From the records below, take each line where the string "agent" shows up and copy it.
──────── Input material
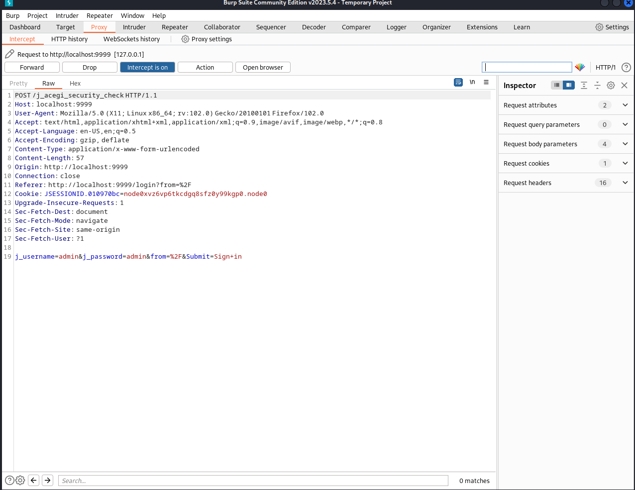Screen dimensions: 635x490
Task: Switch to HTTP history tab
Action: click(69, 39)
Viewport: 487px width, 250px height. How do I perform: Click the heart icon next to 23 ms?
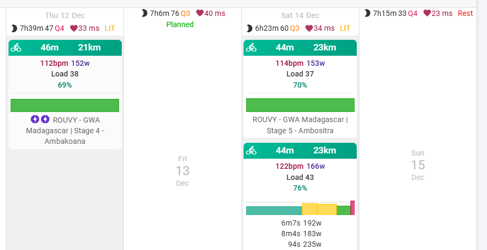427,13
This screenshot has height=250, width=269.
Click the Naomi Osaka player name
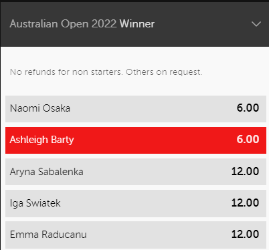click(40, 108)
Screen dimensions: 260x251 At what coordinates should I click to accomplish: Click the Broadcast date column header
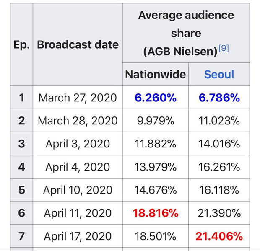click(x=78, y=44)
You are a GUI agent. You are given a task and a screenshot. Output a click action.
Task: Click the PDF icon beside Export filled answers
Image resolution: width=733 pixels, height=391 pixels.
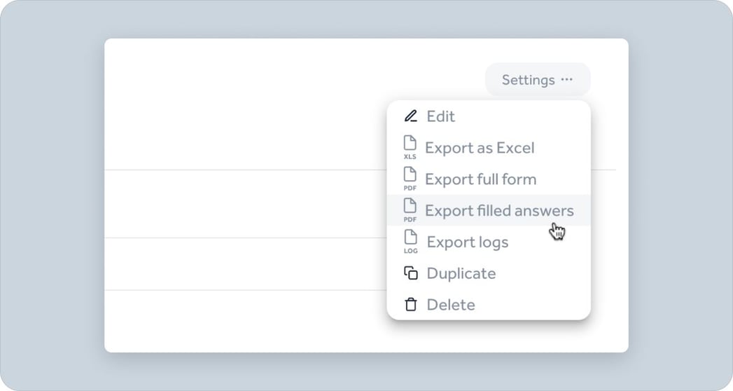pos(410,210)
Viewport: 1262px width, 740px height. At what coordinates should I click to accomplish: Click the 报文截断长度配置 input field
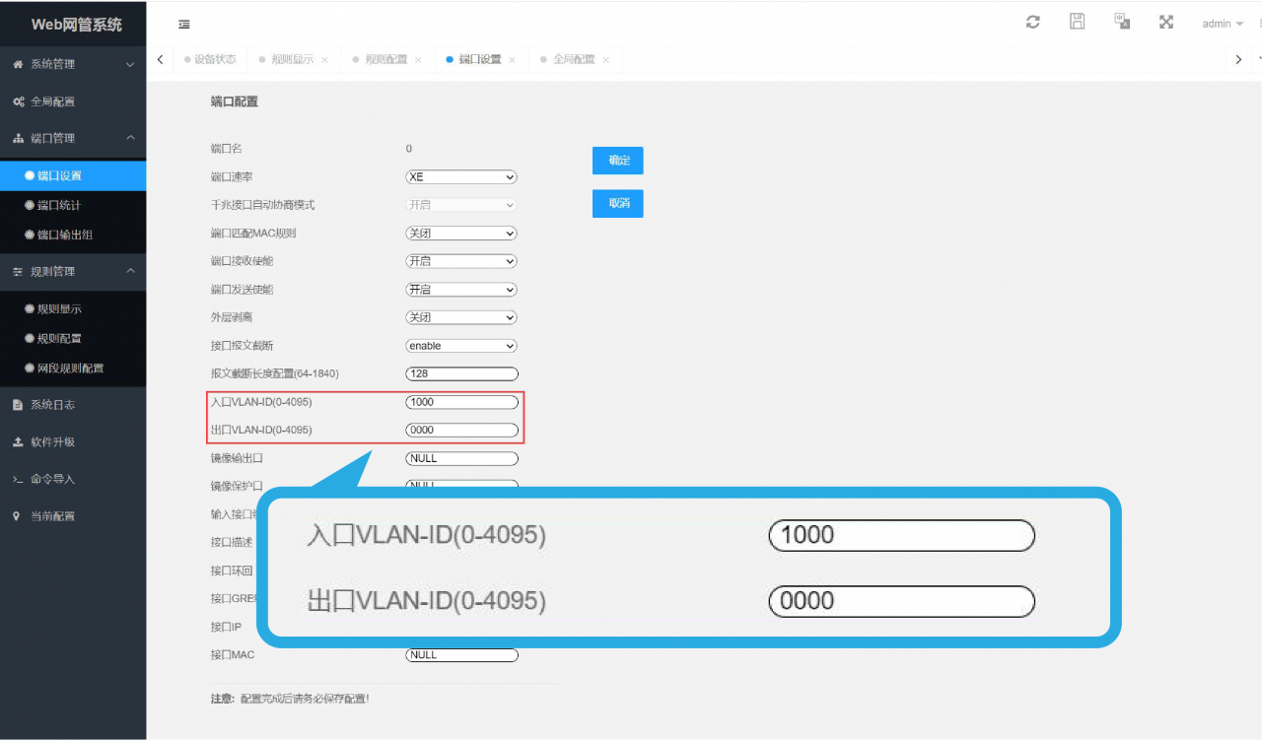tap(461, 373)
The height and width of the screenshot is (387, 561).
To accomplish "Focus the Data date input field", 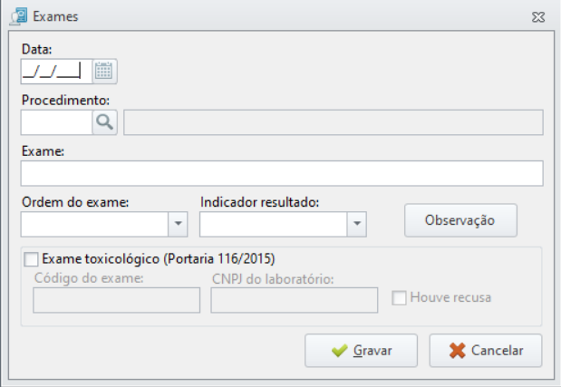I will coord(56,72).
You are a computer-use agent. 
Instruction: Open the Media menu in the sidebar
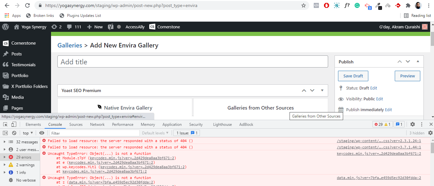coord(17,97)
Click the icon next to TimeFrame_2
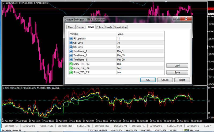This screenshot has height=132, width=214. (71, 55)
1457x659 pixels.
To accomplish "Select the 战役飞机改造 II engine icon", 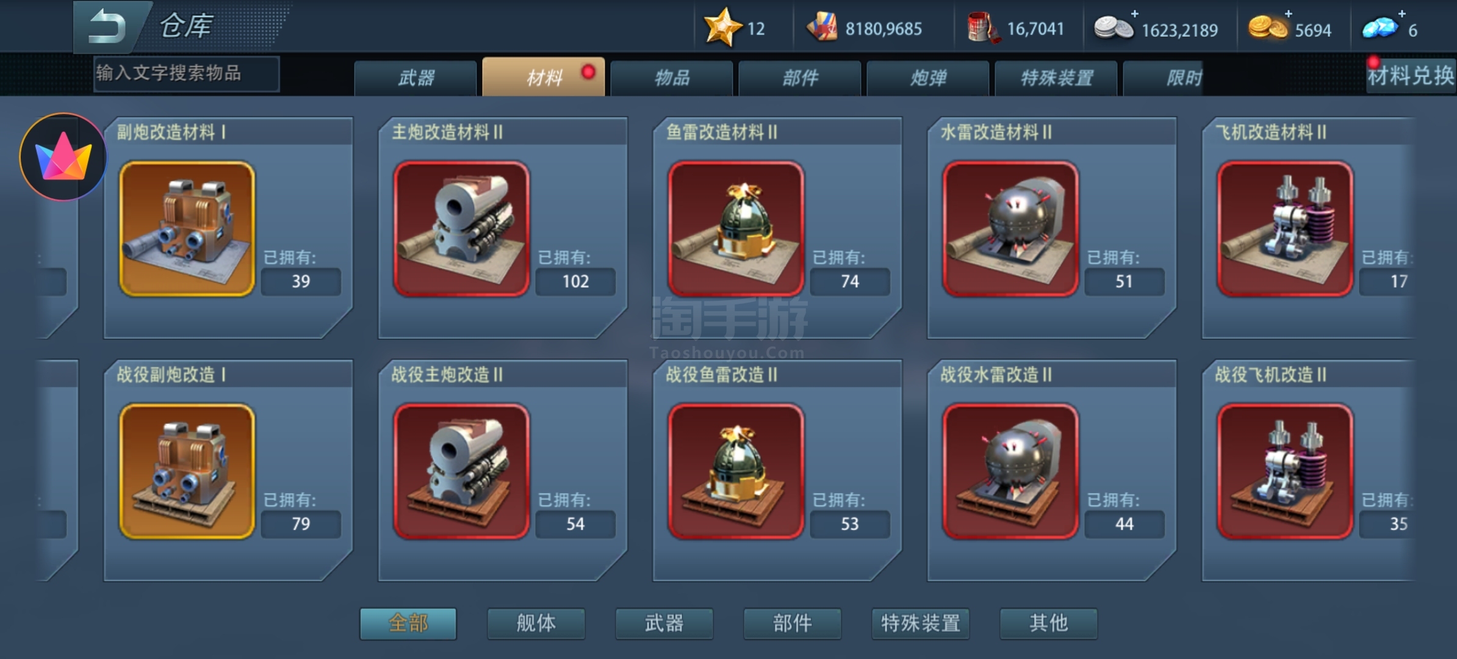I will (1286, 472).
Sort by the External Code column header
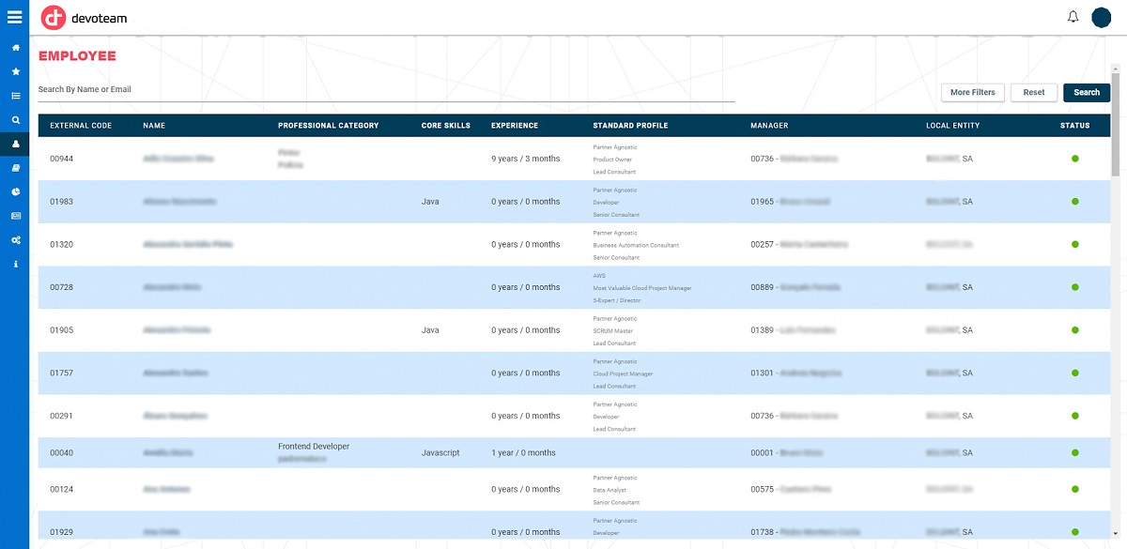Viewport: 1127px width, 549px height. [81, 126]
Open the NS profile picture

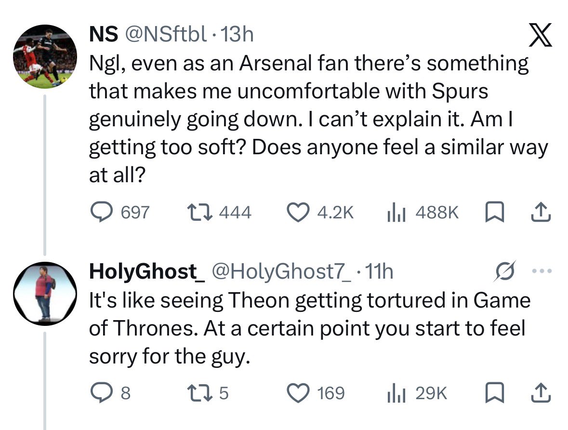[x=45, y=57]
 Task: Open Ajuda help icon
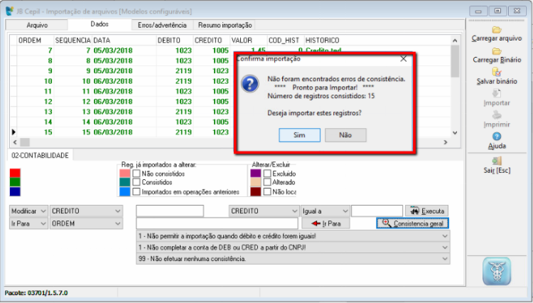tap(497, 137)
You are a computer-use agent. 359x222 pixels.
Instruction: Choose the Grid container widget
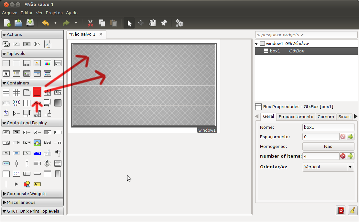(16, 92)
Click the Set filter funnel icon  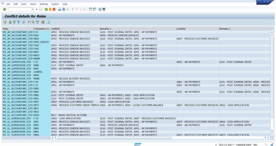click(x=18, y=22)
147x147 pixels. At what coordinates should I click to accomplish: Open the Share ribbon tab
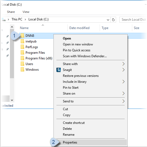coord(11,12)
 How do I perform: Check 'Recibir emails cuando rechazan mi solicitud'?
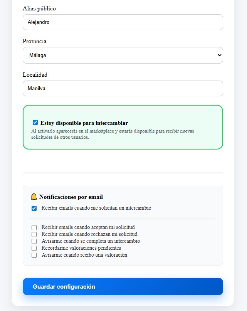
────────────────
● Solution to this problem
You are a GUI agent. You are given a task and a screenshot. Output a click action.
You are a computer-use agent. 
You are a computer-use agent. 359x222 pixels.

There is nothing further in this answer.